安全屋内的空气仿佛凝固,只有医疗仪器规律的滴答声和几人压抑的呼吸交错。盛然躺在临时搭建的医疗床上,脸色苍白如纸,蜜桃味的信息素因虚弱而变得淡薄,却依旧顽强地萦绕在鼻尖。祁寒半跪在床边,紧握着盛然冰凉的手,硝烟气息的Alpha信息素不再带有攻击性,而是如同守护屏障般,小心翼翼地将盛然包裹其中,带着一种近乎笨拙的温柔和未曾说出口的悔痛。
沈砚舟站在全息投影前,指尖划过由林骁从“方舟”基地实时传输过来的数据流,眉头紧锁。屏幕上清晰地显示着“审判庭”的荆棘天平标志与林志新、盛明辉近期频繁接触的加密记录。“他们的目标很明确,慈善晚宴不仅是幌子,更是他们试图公开‘验证’并控制‘钥匙’载体的一次总攻。”沈砚舟的声音冷静得听不出一丝波澜,但林骁通过加密频道,却能感受到他信息素底层那一丝不易察觉的紧绷——那是顶级Alpha面对领地与伴侣受到威胁时的本能反应。

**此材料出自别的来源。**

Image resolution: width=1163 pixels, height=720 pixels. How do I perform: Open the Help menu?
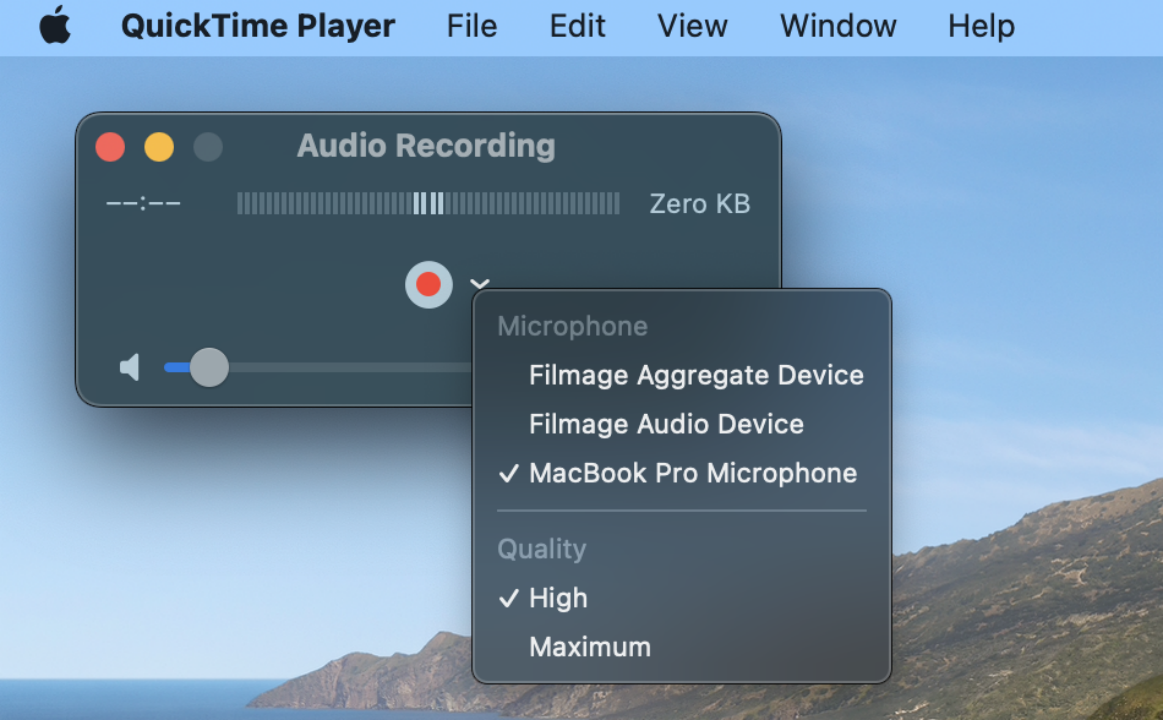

“盛然拷贝出来的资料里提到一种新型神经干扰剂,专门针对高契合度的‘链接’。”林骁的声音透过扬声器传来,平稳而清晰,他正在“方舟”核心数据库中进行深度比对,“晚宴的香槟塔、中央空调系统,甚至部分宾客的佩戴饰品,都可能成为投放载体。他们的目的不仅是捕获,更是要当众摧毁你们之间的‘链接’稳定性,制造‘容器’失控的假象,从而名正言顺地介入‘接管’。”
祁寒猛地抬起头,眼中布满血丝:“他们敢!”盛然似乎被他的声音惊动,睫毛颤动了几下,缓缓睁开眼。视线先是迷茫地扫过天花板,最后落在祁寒写满担忧与愤怒的脸上。他扯了扯嘴角,想露出一个惯有的、带着嘲讽的笑容,却因为虚弱而显得有些无力:“……吵什么……又死不了……”声音沙哑,气息微弱。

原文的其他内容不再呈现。